Re: [PATCH] recursive submodules: detach HEAD from new state

Junio C Hamano <gitster@xxxxxxxxx> · Wed, 26 Jul 2017 12:36:27 -0700

Stefan Beller <sbeller@xxxxxxxxxx> writes:

> So I took a step back and wrote about different proposals where
> we want to go long term. See below. This will help us
> figuring out how to approach this bug correctly.

Thanks for writing this.

> RFC: A new type of symbolic refs
>
> A symbolic ref can currently only point at a ref or another symbolic ref.
> This proposal show cases different scenarios on how this could change in
> the future.
>
>
>
> A: HEAD pointing at the superprojects index
> ===========================================
>
> Introduce a new symbolic ref that points at the superprojects index of
> the gitlink. The format is
>
>   "repo:" <superprojects gitdir> '\0' <gitlink-path> '\0'
>
> Ref read operations
> -------------------
>   e.g. git log HEAD
>
> Just like existing symrefs, the content of the ref will be read and followed.
> On reading "repo:", the sha1 will be obtained equivalent to:
>
>     git -C <superproject> ls-files -s <gitlink-path> | awk '{ print $2}'
>
> In case of error
> (superproject not found, gitlink path does not exist), the ref is broken and
>
> Ref write operations driven by the submodule, affecting symrefs
> ---------------------------------------------------------------
>   e.g. git checkout <other branch> (in the submodule)
>
> In this scenario only the HEAD is optionally attached to the superproject,
> so we can rewrite the HEAD to be anything else, such as a branch just fine.
> Once the HEAD is not pointing at the superproject any more, we'll leave the
> submodule alone in operations driven by the superproject.

That explains what the proposed code _does_.  It does not explain
why the chosen behaviour is a sensible one.

This illustrates the point I have trouble with when trying to judge
all of these discrete update proposals to submodules.  They only say
"This feature does this in this case, does that in that case,..."
but lack "this is meant to be used when you want to implement the
workflow that goes like this, and fits as a building block at this
point for that workflow. Other elements needed to support that
workflow well are ...".  No proposal gives a big picture and explain
how these small bits fit together.

For example, I would understand better if this write-up of yours
were not organized with the "proposal X added A that behaves this
way and added B that behaves that way" as its major axis, but
instead was written with the workflow that is meant to be realized
as its major axis, e.g.

    A project may want to use submodules as if it is just part of
    superproject.  In such a project, checking out branch X at the
    superproject level, working on files in both superproject and
    submodules, and then committing recursively and pushing the
    results out recursively at the superproject level, all would
    want to affect the same branch X at all levels in the upstream.

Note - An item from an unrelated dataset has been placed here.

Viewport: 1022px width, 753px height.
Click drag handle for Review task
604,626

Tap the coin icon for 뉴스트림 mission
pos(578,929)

may be one possible workflow you want to support.  As one ingredient
to support such structure, the HEAD in the submodule that points at
an index entry in the superproject may be very useful.  After a
recursive checkout at the superproject level, the HEAD of the
submodule ought to be what came from and recorded in the tree in the
superproject, and after a commit in the submodule, the HEAD moves to
the new commit and the entry in the superproject's index also gets
updated which would have a nice property that "commit" in submodule
acts almost like "add" in superproject.  A recursive "git diff" would
show that submodule is clean after such a commit, recursive "push"
would know which branch to push out, etc.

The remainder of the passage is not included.